ATTORNEY GENERAL OF THE UNITED STATES;
BUREAU OF CITIZENSHIP AND IMMIGRATION SERVICES,
Respondents
On Petition for Review of an Order of the
Board of Immigration Appeals
BIA No. A73-476-699
(U.S. Immigration Judge: Honorable William Strasser)
Submitted Pursuant to Third Circuit LAR 34.1(a)
September 10, 2007
Before: SCIRICA, Chief Judge, RENDELL and FUENTES, Circuit Judges.
(Filed September 28, 2007)
OPINION OF THE COURT
SCIRICA, Chief Judge.
Hai Huang petitions for review of the Board of Immigration Appeals’ May 19,
2006, order denying as untimely his motion to reopen his immigration proceedings. We
will deny the petition and affirm the BIA’s order.
I.
Huang, a native and citizen of China, entered the United States without valid travel
documentation on December 22, 1994. On December 27, 1994, he was placed in
exclusion proceedings by the former Immigration and Naturalization Service (INS),
which filed a Notice to Applicant for Admission with the Immigration Court: the INS
charged Huang with inadmissibility for his lack of a valid entry or travel documentation.
Huang filed an application for political asylum on January 12, 1995. At a hearing before
an Immigration Judge on February 6, 1996, Huang conceded his inadmissibility, but
renewed his request for asylum, and also sought withholding of removal and relief under
the Convention Against Torture. He testified he feared future persecution in China
because (1) he wanted to have more than one child but would be prevented from doing so
by China’s coercive population control policies, and (2) he was a practicing Christian.

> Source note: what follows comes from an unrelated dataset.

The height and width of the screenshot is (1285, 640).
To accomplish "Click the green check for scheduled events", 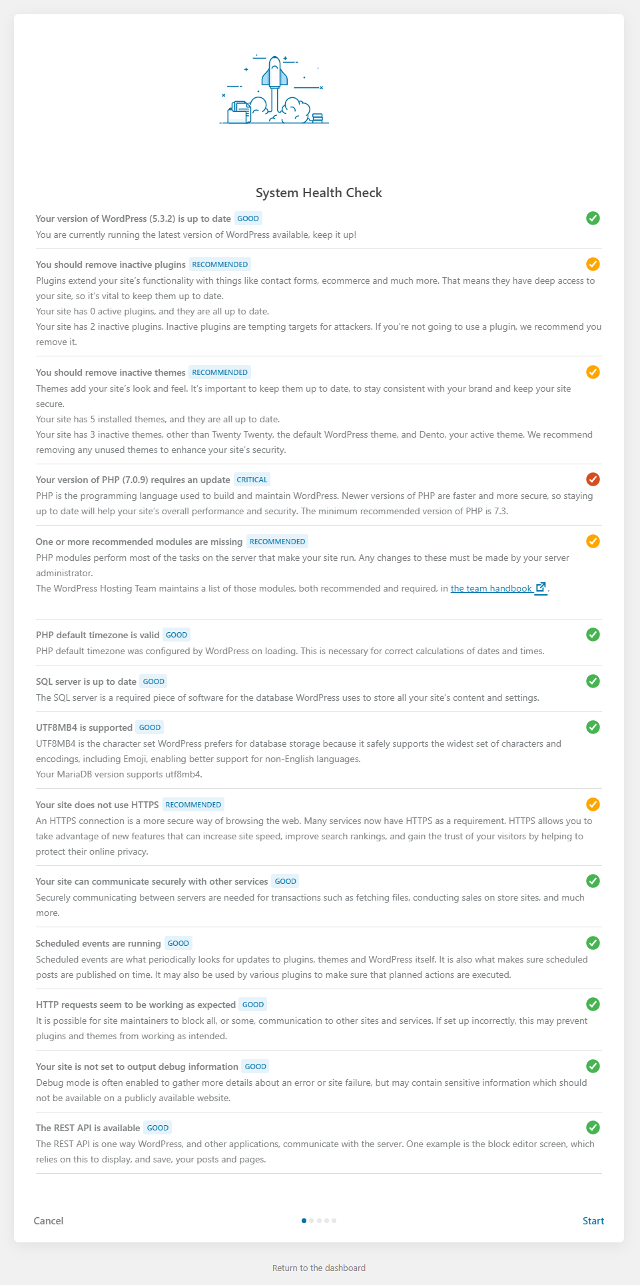I will click(x=593, y=943).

At the conclusion of the hearing, the IJ denied Huang’s requests for relief and
ordered his exclusion and removal from the United States. The IJ found Huang had failed
to establish a well-founded fear of future persecution, because (1) he was unmarried and
childless and (2) it was unclear what consequences he would face for practicing
Christianity in China, particularly as he conceded his churchgoing Christian siblings had
not been harmed since his departure. Huang appealed the IJ’s decision to the BIA, which
agreed he had failed to establish a well-founded fear of persecution and dismissed the
appeal on February 28, 1998, affirming the order of exclusion and removal. But Huang
never left the United States. On December 10, 1999, he married Jianyan Zheng, and the
2
couple now has two children born in the United States: a son born in 2000 and a daughter
born in 2004.
On March 3, 2006, Huang filed a “Motion to File Successive Asylum Application
Pursuant to 8 C.F.R. § 208.4” with the BIA, citing the birth of his two children as
changed personal circumstances entitling him to asylum. Because of these changed
circumstances, he contended, he was allowed to file a successive asylum application
beyond the normal application deadline of one year from an alien’s arrival in the United
States, established by section 208(a)(2)(B) of the Immigration and Nationality Act
(“INA”). Section 208(a)(2)(D) of the INA states:
An application for asylum of an alien may be considered, notwithstanding
subparagraphs (B) and (C), if the alien demonstrates to the satisfaction of
the Attorney General either the existence of changed circumstances which
materially affect the applicant’s eligibility for asylum or extraordinary
circumstances relating to the delay in filing an application within the period
specified in subparagraph (B).
8 U.S.C. § 1158(a)(2)(D). Regulations implementing INA § 208(a)(2)(D), in turn, define
“changed circumstances” to include “[c]hanges in the applicant’s circumstances that
materially affect the applicant’s eligibility for asylum, including changes in applicable
U.S. law and activities the applicant becomes involved in outside the country of feared
persecution that place the applicant at risk.” 8 C.F.R. § 208.4(a)(4)(B) (2007).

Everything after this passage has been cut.